Structural Normalization (0: prelude)
In 1935, Gentzen [1] introduced natural deduction as a system of formal logic and wanted to prove it sound. To do this, he also invented the sequent calculus, proved it sound (via the Hauptsatz, better known today as Cut Elimination), and showed that every natural deduction proof could be translated to it via a funny intermediate system called LHJ (the "H" is for Hilbert, because the system is described with axioms, aka Hilbert-style). Since then, there have been several variants on this proof involving various intermediate calculi, notably Prawitz [2], whose system of normal natural deduction will play a role in my own investigations.
Folks like me who study relationships between logic and computation, care about this proof at least in part because propositional natural deduction corresponds to simply-typed lambda calculus (STLC), via propositions-as-types.

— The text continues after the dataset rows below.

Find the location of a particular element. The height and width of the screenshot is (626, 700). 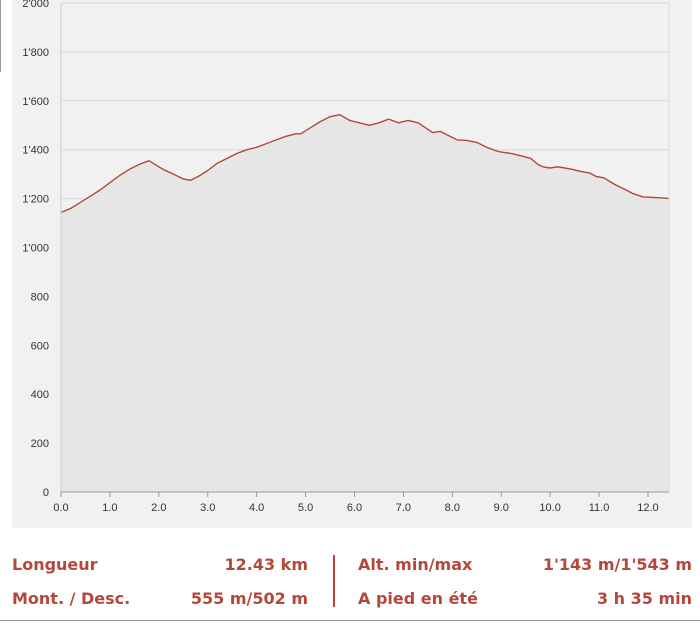

y-tick-label: 800 is located at coordinates (40, 297).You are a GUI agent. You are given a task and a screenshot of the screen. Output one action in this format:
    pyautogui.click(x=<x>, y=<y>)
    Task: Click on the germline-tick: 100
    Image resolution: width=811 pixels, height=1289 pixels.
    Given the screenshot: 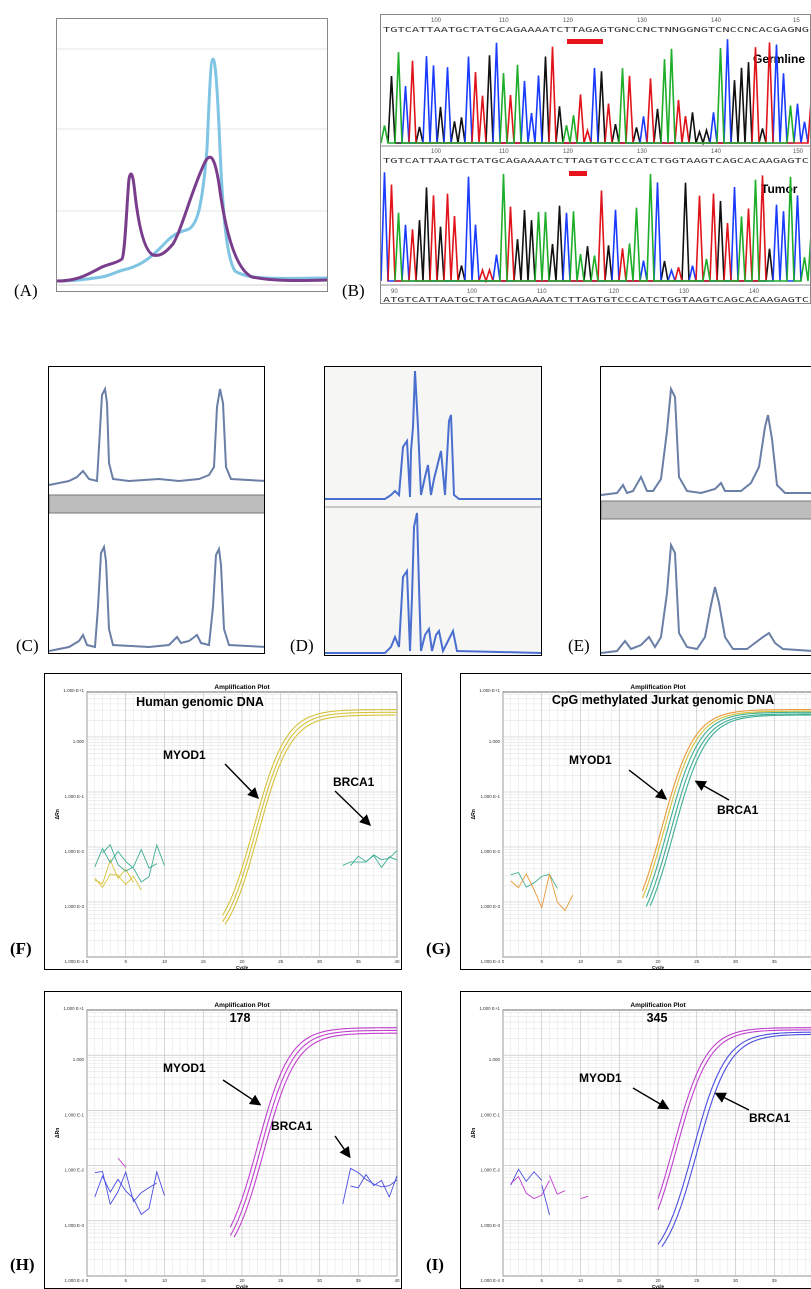 What is the action you would take?
    pyautogui.click(x=436, y=21)
    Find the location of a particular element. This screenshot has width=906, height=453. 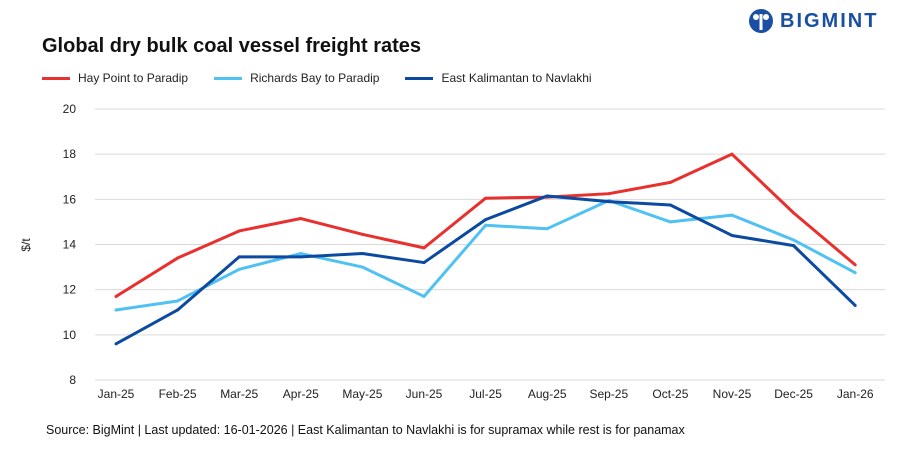

x-tick-label: Aug-25 is located at coordinates (548, 394).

It is often somewhat handwavingly stated that "soundness of propositional natural deduction" is, via props-as-types, equivalent to normalization for simply-typed lambda calculus (i.e., every STLC term normalizes). Certainly, at least for minimal logic (STLC with functions as the only type constructor), "running an STLC term" (aka natural deduction proof) through such a translation produces a normal-form STLC term. I will refer to this procedure as Structural Normalization (hence the title of this post).
However, the proof on the logic side doesn't actually establish STLC normalization. It only establishes that every inhabited type has a normal-form inhabitant. We don't automatically get the result that the resulting normal term is in any way related (say, beta-eta equal) to the term we started with. Indeed, on the logic side, it's easy to regard the proofs themselves as merely a device for establishing relationships between provability. But if we are to think of the computational content of the proof as a "normalization procedure", we have more work to do to show it actually computes the right thing.

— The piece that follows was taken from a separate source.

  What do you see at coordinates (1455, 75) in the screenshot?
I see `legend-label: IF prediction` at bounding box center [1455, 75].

So what does structural normalization actually do? Does it normalize STLC terms? What do the intermediate representations look like at each step? Recently, I've been trying to answer this question by implementing it and running it on some examples. In the interest of keeping posts short so that I actually finish them, I'm going to start describing what I did in the next installment.
If I were writing a paper, I'd need to tell you about what other people have done to investigate this and similar questions, such as Zucker [3] and Herbelin [4], and under some obligation to argue that what I did is somehow new, but this is a blog post, so I make no such claim and in fact have not (yet) read Zucker nor Herbelin's papers. Thanks to Guillaume for pointing me in the right direction to this related work so that I may at least gesture to it here.
- Gentzen, Gerhard. Investigations into logical deduction. Mathematische Zeitschrift 39, 1 (1935).
- Prawitz, Dag. Natural Deduction, a Proof-Theoretical Study, Almquist and Wiksell, Stockholm, 1965.
- Zucker, J. I. Correspondence between cut-elimination and normalization, part I and II, Annals of mathematical logic, Vol 7, 1974, pp 1-156.